5. L´événement fondamental qu´il ne faut pas oublier est celui de la traversée du désert après la sortie d´Egypte, le thème capital du Deutéronome et de tout le Pentateuque. On évoque ain-si le voyage terrible et dramatique dans le désert du Sinaï, « une lande de hullulements solitaires » (cf. v. 10), comme il est dit en employant une image qui possède un profond impact émotif. Cependant, ici, Dieu s´incline sur son peuple avec une tendresse et une douceur surprenantes. Au symbole paternel s´ajoute également de façon allusive le symbole maternel de l´aigle: « Il l´entoure, il l´élève, il le garde, comme la prunelle de son oeil. Tel un aigle qui veille sur son nid, plane au-dessus de ses petits, il déploie ses ailes et le prend » (vv. 10-11). Le chemin dans la steppe désertique se transforme alors en un parcours tranquille et serein, sous le manteau protecteur de l´amour divin.
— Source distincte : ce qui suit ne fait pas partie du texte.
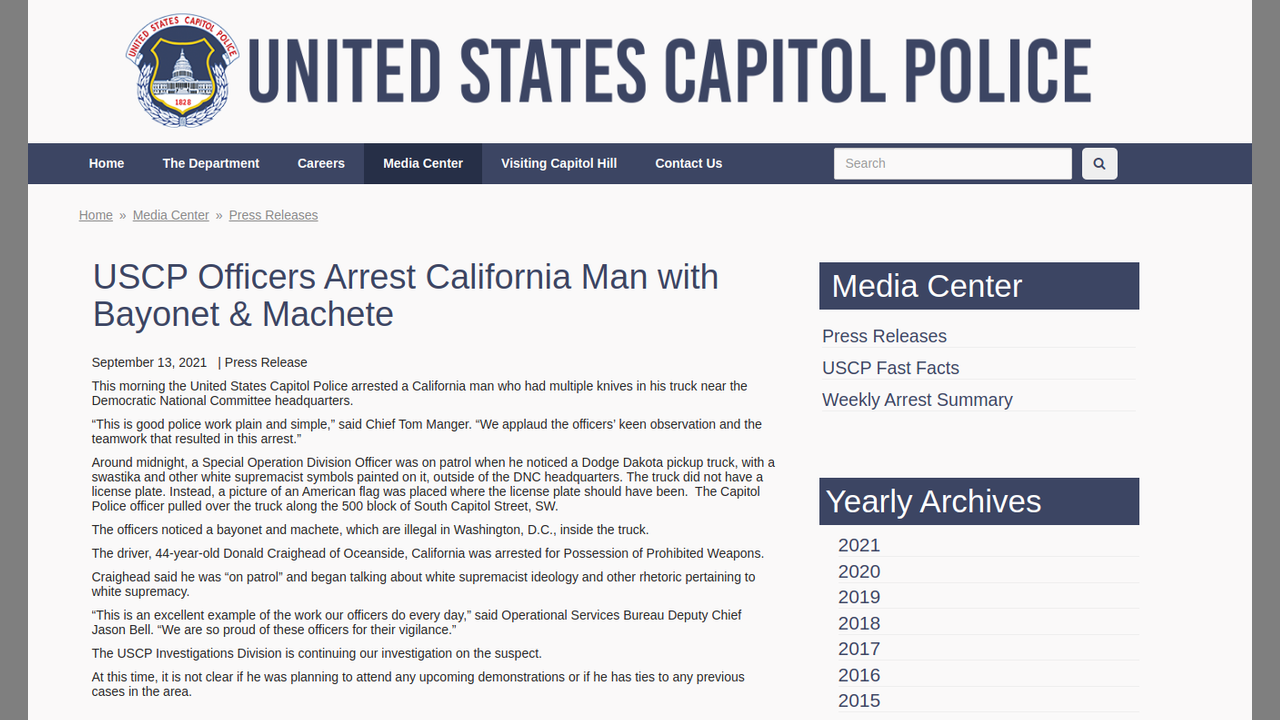This screenshot has width=1280, height=720.
Task: Open Visiting Capitol Hill menu item
Action: (x=559, y=164)
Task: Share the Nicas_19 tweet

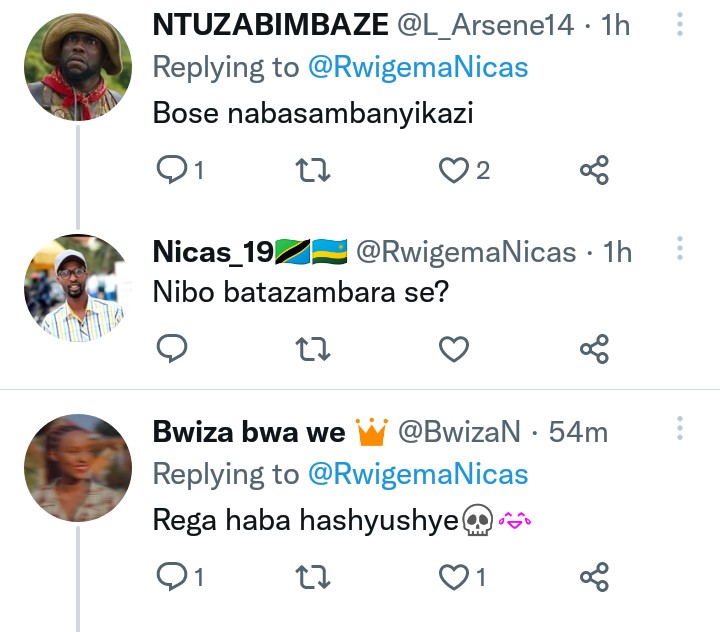Action: (x=594, y=348)

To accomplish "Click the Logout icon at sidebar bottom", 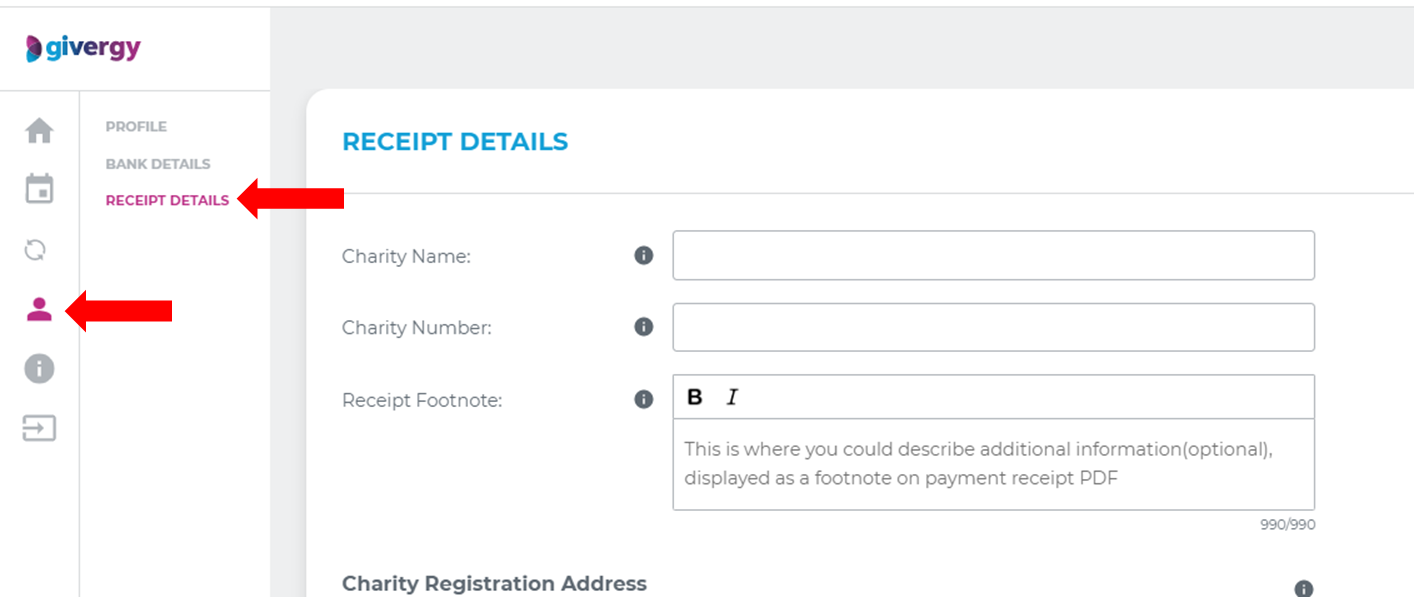I will tap(38, 429).
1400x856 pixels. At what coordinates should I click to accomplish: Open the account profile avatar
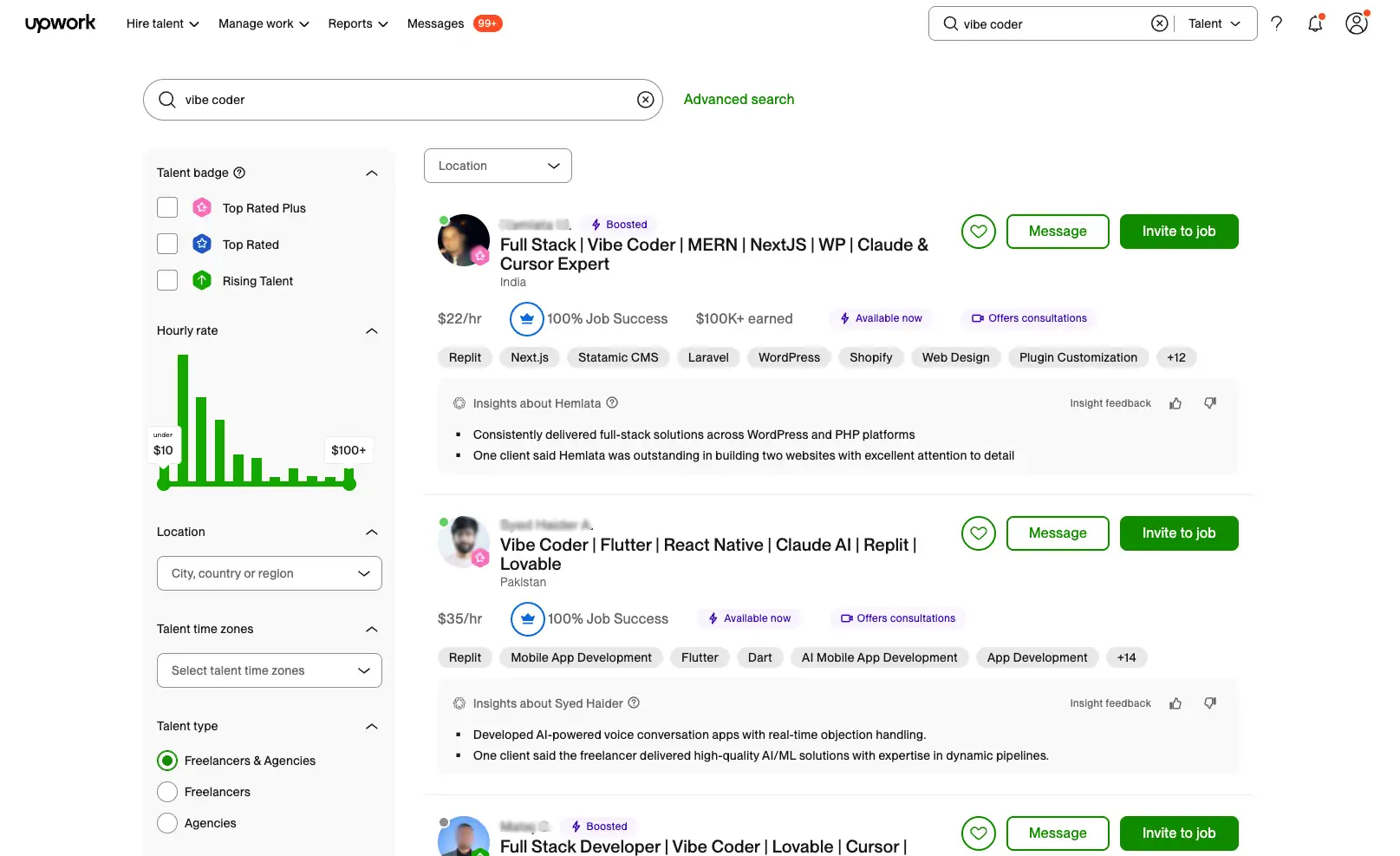coord(1356,23)
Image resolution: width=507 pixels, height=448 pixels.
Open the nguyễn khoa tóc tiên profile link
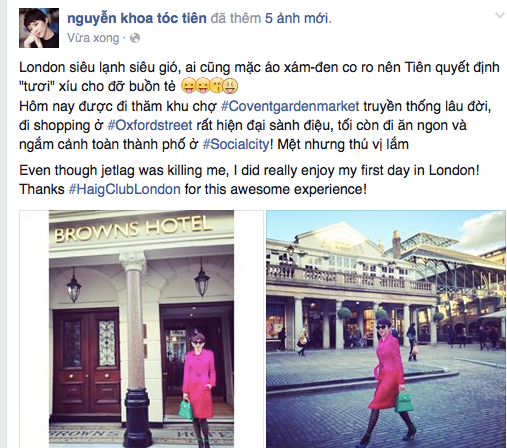tap(137, 18)
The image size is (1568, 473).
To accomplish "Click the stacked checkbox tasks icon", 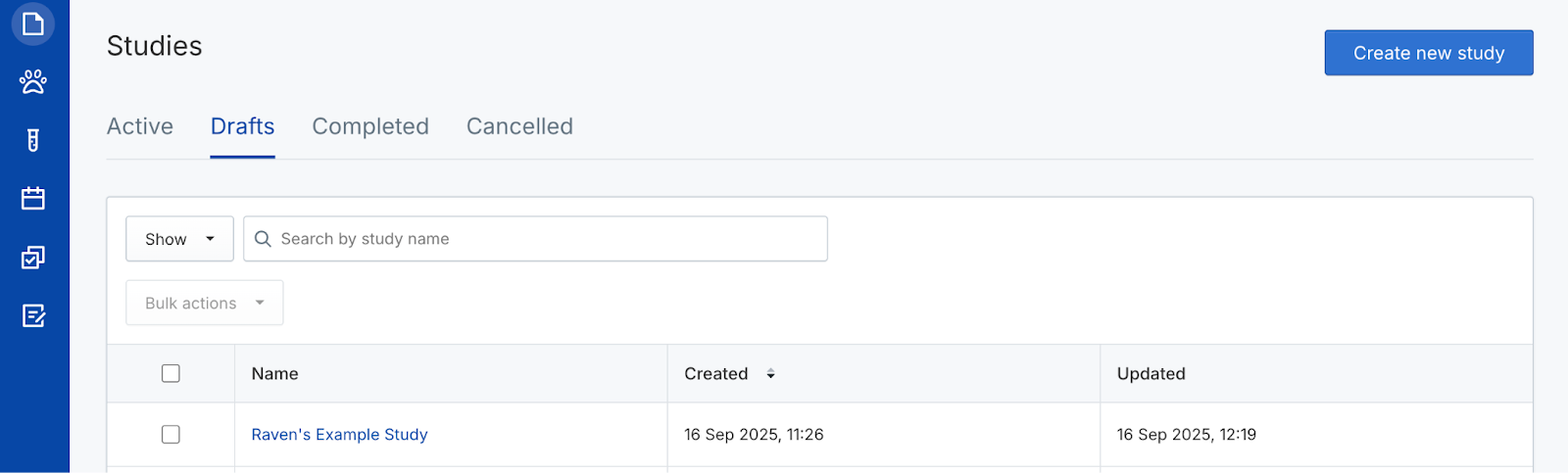I will [x=33, y=258].
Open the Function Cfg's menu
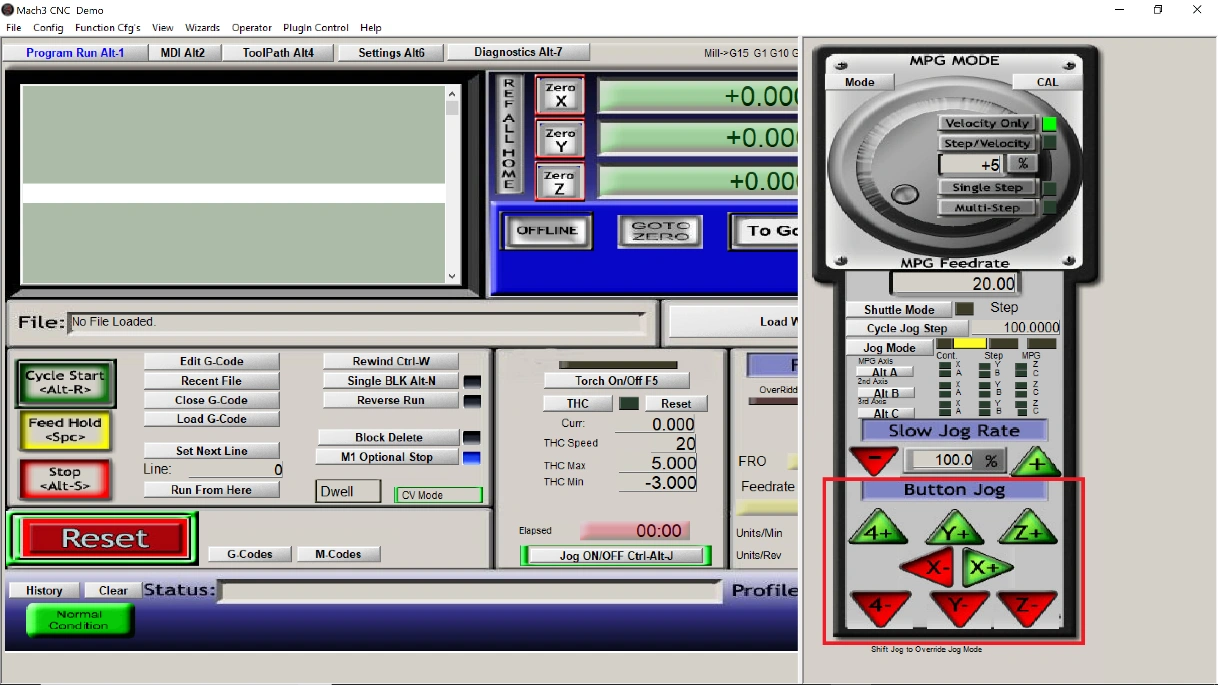1218x685 pixels. (x=107, y=28)
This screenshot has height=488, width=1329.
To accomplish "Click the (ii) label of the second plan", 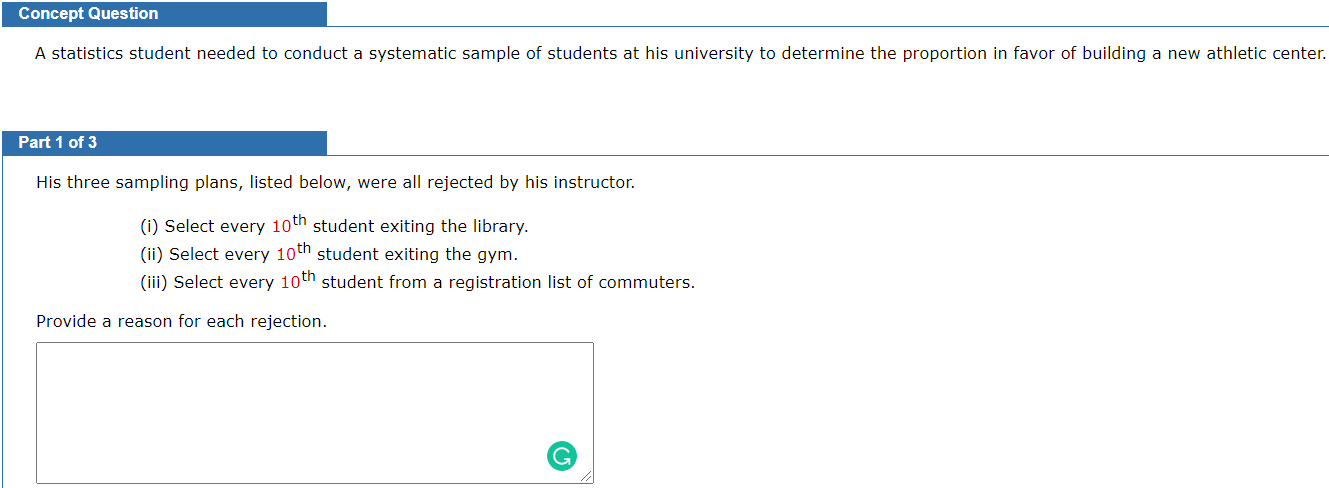I will tap(151, 255).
Le cantique renvoie également au Sinaï, où Israël devient l´allié du Seigneur, son « lot » et son « héritage », c´est-à-dire la réalité la plus précieuse (cf. v. 9; Ex 19, 5). Le cantique de Moïse devient ainsi un examen de conscience choral, car ce n´est plus le péché mais la fidélité qui répond finalement aux bienfaits divins.